Wednesday, March 9, 2011

A Granite Question Mark

One suggestion I would have for any adoption agency advocating for an older child's adoption would be to issue to the adoptive parents a statue of a granite question mark, a very sharp chisel, and a sturdy mallet.   On the day the statue is delivered...before your new child is home... that piece of rock is polished, smooth, and just about as perfect as perfect can be. That of course is also our ideal of who our future child will be... polished and just about as perfect as perfect can be.  

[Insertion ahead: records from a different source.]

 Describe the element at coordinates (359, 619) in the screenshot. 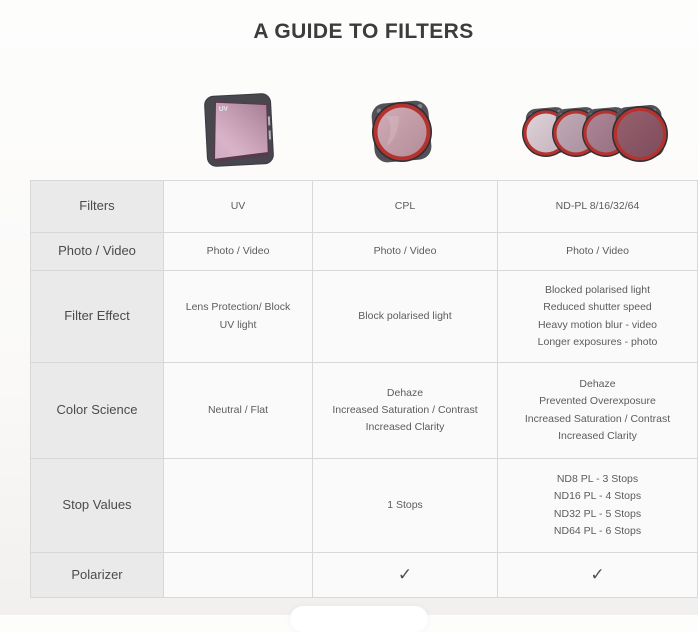

I see `bottom-card-edge` at that location.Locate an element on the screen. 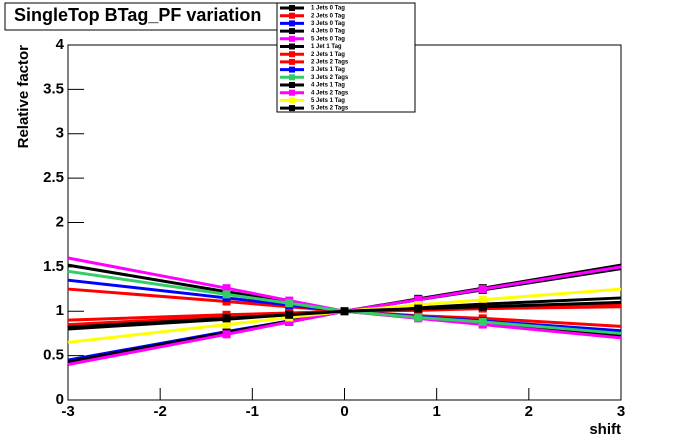  x-tick-label: -1 is located at coordinates (252, 412).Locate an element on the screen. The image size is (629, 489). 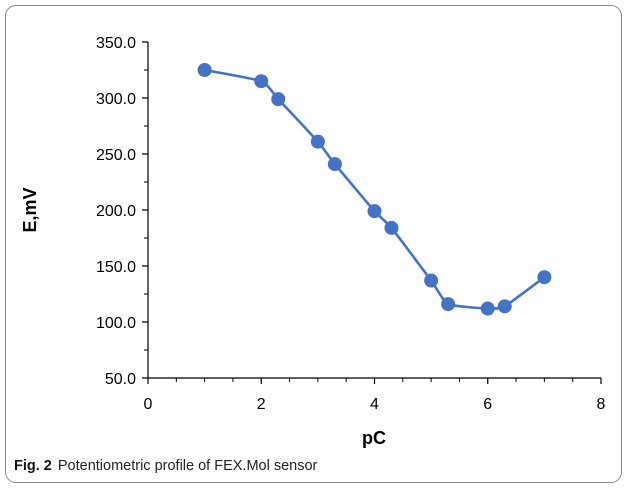
y-tick-label: 300.0 is located at coordinates (116, 100).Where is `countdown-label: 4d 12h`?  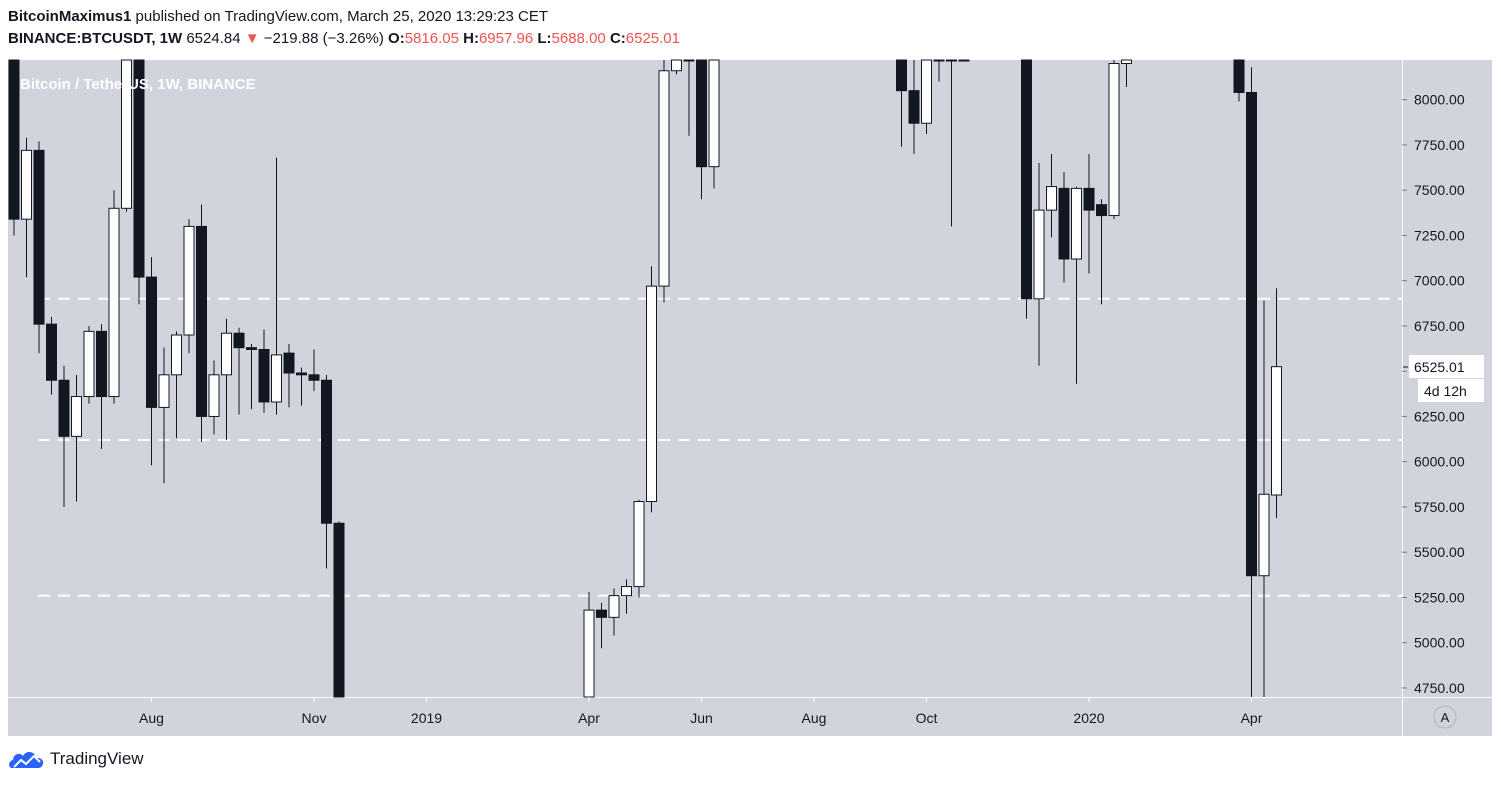 countdown-label: 4d 12h is located at coordinates (1446, 391).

So, once your child arrives you are allowed one powerful blow to the chisel on the granite for every unanswered question reveled in regards to your child's history.  One blow...only one...regardless of how big or how infinitesimal that information is.  Because, really, what good would taking twenty whacks to a piece of granite really accomplish or change?   At first you'll be taking two, three, even ten whacks a day because that's just how it is the first several months. Their language is so primitive the only thing you will learn are his likes and dislikes, not a whole lot more.  

Then things slow down and there may be days you won't even have the need to pick up the hammer.  At this point the statue is looking a little dinged up, but still maintaining its integrity.  Soon your child will begin to express himself through our spoken tongue.  It isn't perfect but it is somewhat understandable.  The hammer is once again in hand several times a day as memories surface and are spoken.  Some are wonderful...some not so much.  Chisel away.  One blow...regardless of how big or how infinitesimal that memory is.   Because, really, what good would taking twenty whacks to a piece of granite really accomplish or change?

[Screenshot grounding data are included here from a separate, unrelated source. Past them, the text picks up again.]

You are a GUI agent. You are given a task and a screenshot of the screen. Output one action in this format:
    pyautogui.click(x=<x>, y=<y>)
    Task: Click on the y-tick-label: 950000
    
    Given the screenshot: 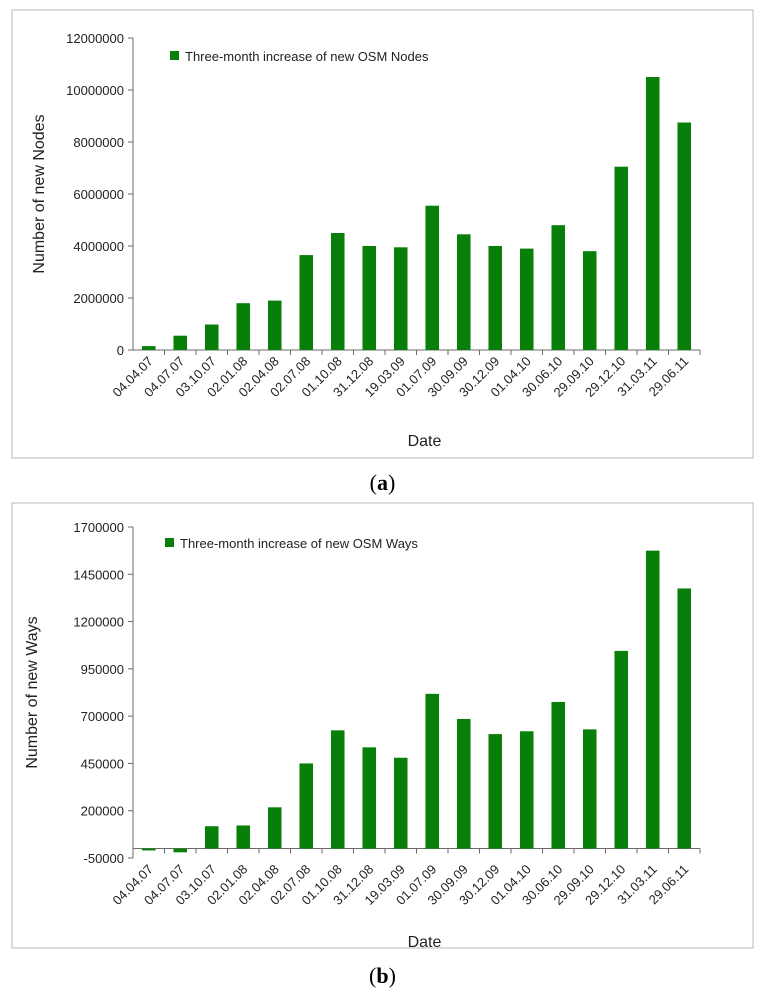 What is the action you would take?
    pyautogui.click(x=102, y=670)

Then things slow down again and the hammer collects a fine layer of dust.  The statue is pushed aside, not so much a focal point anymore in your life or the life of the child.  You are cruising through this parenting thing.  You've got it down.  Nothing but smoo.... wait!  More memories surface.  Significant memories that alter your perspective of what is just and what is unjust in an innocent child's life.  You pull out the statue, grasp the chisel, clutch your hammer, and pull your arm back so far that the force of inertia when the hammer meets the chisel would break (you would think)  the hardest of surfaces.  Once the two meet a small ding the size of all the others appears.  Regardless of how much force you landed on the statue, the damage was no more different in size than the one you landed two years ago when you found out he was left handed.  You look at your statue...your question mark.  It is damaged from reveled history.  But for as much damage as has been inflicted on that question mark statue there are still parts that are polished, smooth, and just about as perfect as perfect can be...just like your adopted child.

History has damaged many of our children...some more than others.   But the bottom line is that regardless of how many dings and divots history has created in our child, it is up to us as adoptive parents to find the polished, smooth, and just about as perfect as perfect can be in our child.  It is our right, our duty, and our honor.